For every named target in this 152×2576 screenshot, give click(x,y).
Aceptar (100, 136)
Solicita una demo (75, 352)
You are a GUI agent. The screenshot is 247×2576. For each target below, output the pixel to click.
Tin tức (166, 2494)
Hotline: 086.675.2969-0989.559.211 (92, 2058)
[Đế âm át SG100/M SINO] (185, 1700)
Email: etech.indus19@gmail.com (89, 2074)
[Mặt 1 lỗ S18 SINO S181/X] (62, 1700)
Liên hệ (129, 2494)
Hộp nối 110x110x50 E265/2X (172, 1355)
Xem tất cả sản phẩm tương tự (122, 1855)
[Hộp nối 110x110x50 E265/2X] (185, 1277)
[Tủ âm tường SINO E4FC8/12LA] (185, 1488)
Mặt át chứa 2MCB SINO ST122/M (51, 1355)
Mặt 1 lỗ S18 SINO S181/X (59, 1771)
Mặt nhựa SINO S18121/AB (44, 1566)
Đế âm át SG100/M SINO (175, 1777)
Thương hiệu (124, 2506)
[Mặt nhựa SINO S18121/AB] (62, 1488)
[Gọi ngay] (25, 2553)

•••

**Exercise description:** Restate each record exactly as written.

**Your solution:**
For every named target in this 152×2576 screenshot, give click(x,y).
Aceptar (100, 136)
Solicita una demo (75, 352)
You are a GUI agent. The screenshot is 247×2576. For each target below, output the pixel to click.
Tin tức (166, 2494)
Hotline: 086.675.2969-0989.559.211 (92, 2058)
[Đế âm át SG100/M SINO] (185, 1700)
Email: etech.indus19@gmail.com (89, 2074)
[Mặt 1 lỗ S18 SINO S181/X] (62, 1700)
Liên hệ (129, 2494)
Hộp nối 110x110x50 E265/2X (172, 1355)
Xem tất cả sản phẩm tương tự (122, 1855)
[Hộp nối 110x110x50 E265/2X] (185, 1277)
[Tủ âm tường SINO E4FC8/12LA] (185, 1488)
Mặt át chứa 2MCB SINO ST122/M (51, 1355)
Mặt 1 lỗ S18 SINO S181/X (59, 1771)
Mặt nhựa SINO S18121/AB (44, 1566)
Đế âm át SG100/M SINO (175, 1777)
Thương hiệu (124, 2506)
[Mặt nhựa SINO S18121/AB] (62, 1488)
[Gọi ngay] (25, 2553)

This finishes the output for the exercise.